-- WHAT THE EXERCISE ASKS --
Rewrite the rows from the line with "This screenshot has width=640, height=480." up to and including the line with "This screenshot has width=720, height=1280.", replacing "Identify" with "Determine" and leaving everything else unchanged.

___ TASK DATA ___

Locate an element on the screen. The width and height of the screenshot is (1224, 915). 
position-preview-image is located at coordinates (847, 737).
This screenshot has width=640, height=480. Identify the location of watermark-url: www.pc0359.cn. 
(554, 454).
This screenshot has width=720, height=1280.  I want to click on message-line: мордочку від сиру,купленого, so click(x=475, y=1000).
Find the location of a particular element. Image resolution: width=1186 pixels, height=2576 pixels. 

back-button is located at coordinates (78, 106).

___
___ TASK DATA ___

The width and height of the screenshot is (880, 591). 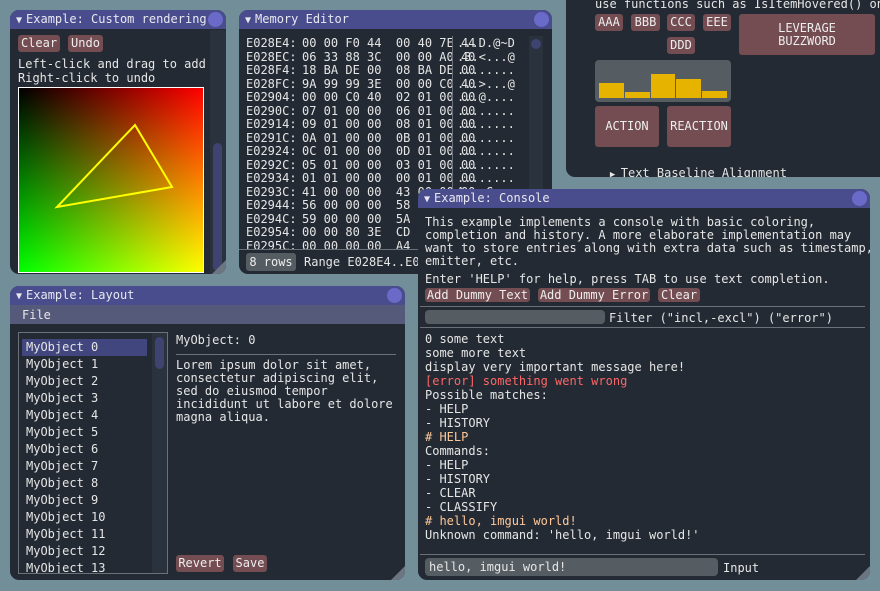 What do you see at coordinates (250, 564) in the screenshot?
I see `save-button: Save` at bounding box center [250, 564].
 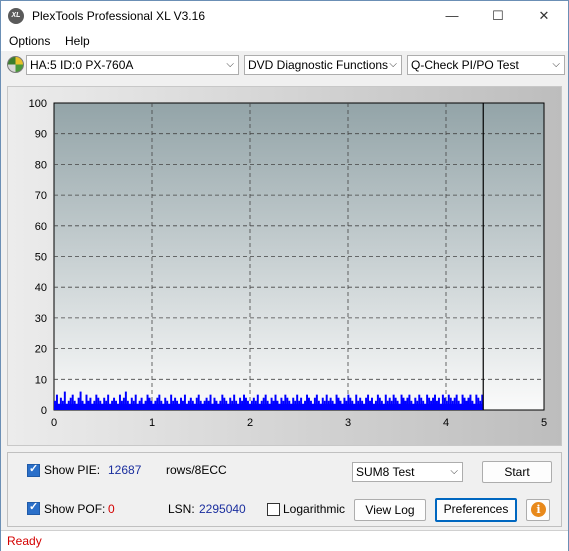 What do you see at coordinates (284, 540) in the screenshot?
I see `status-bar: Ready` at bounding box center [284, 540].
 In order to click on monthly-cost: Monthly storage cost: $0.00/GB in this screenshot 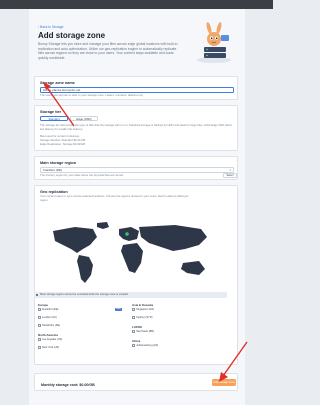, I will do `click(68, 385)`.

___
___ TASK DATA ___

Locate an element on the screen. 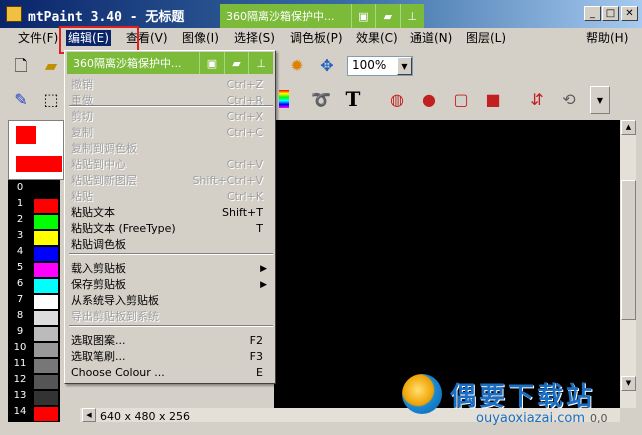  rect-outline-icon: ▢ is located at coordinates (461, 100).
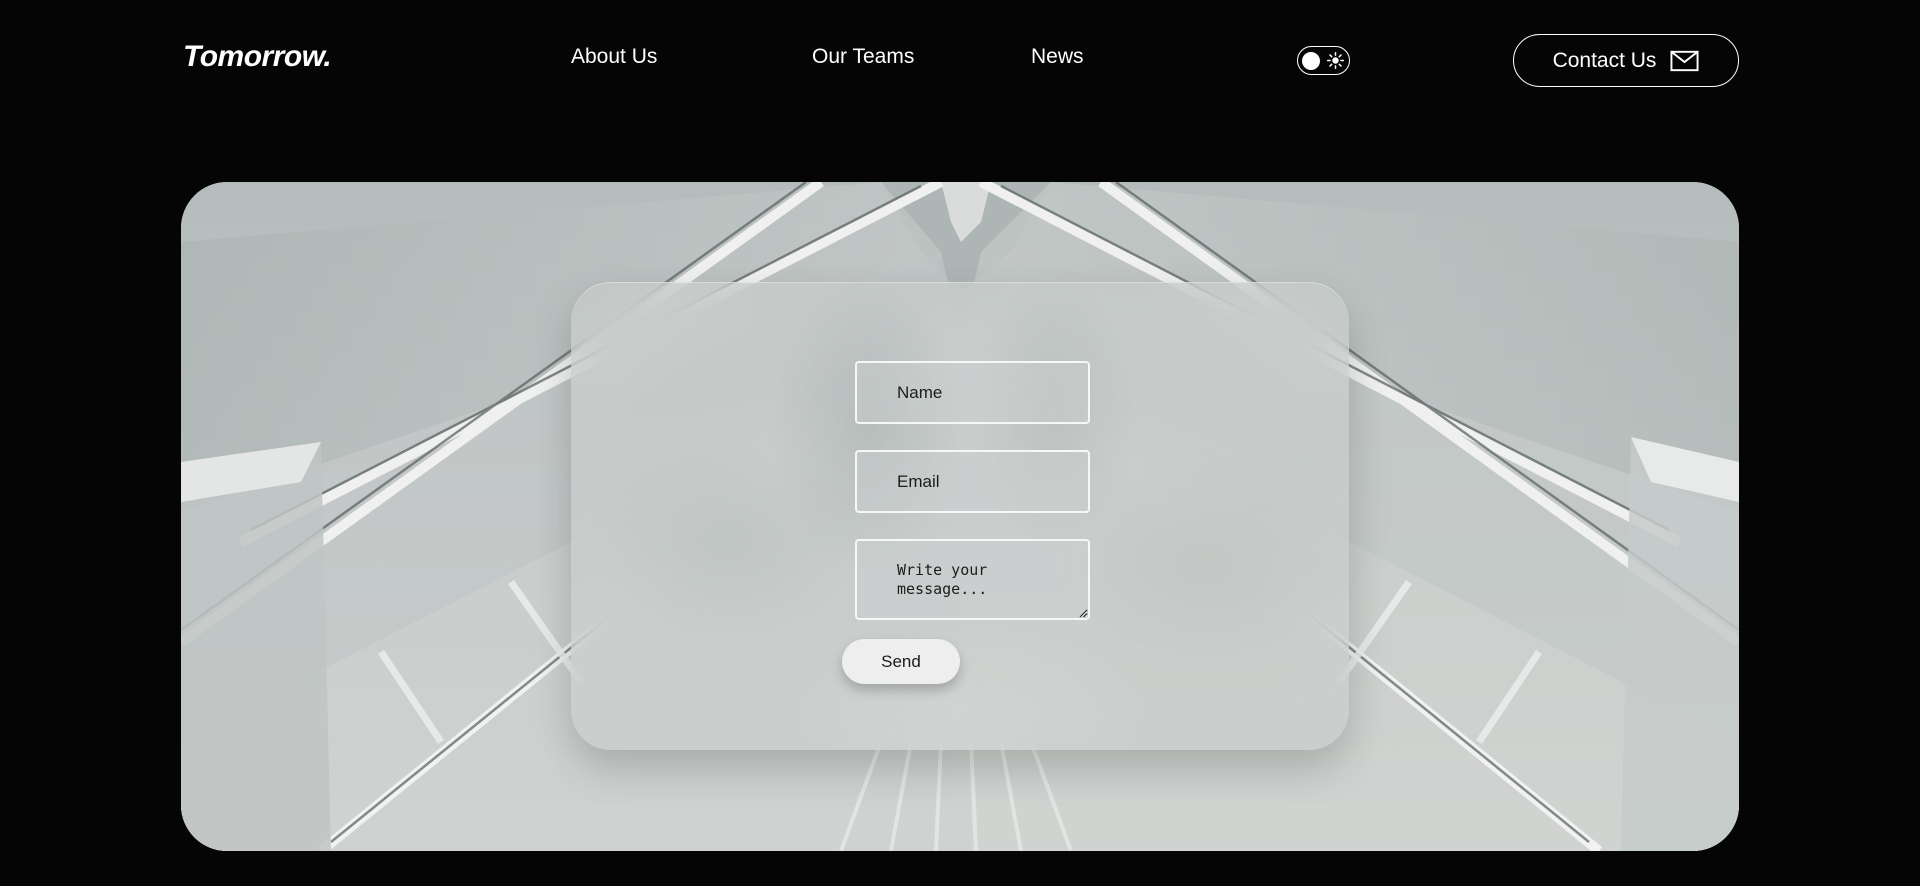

___

-- TASK ANSWER --
This screenshot has width=640, height=480. Determine the location of watermark-url: www.pc0359.cn. 
(554, 454).
This screenshot has width=720, height=1280.  I want to click on message-line: мордочку від сиру,купленого, so click(x=475, y=1000).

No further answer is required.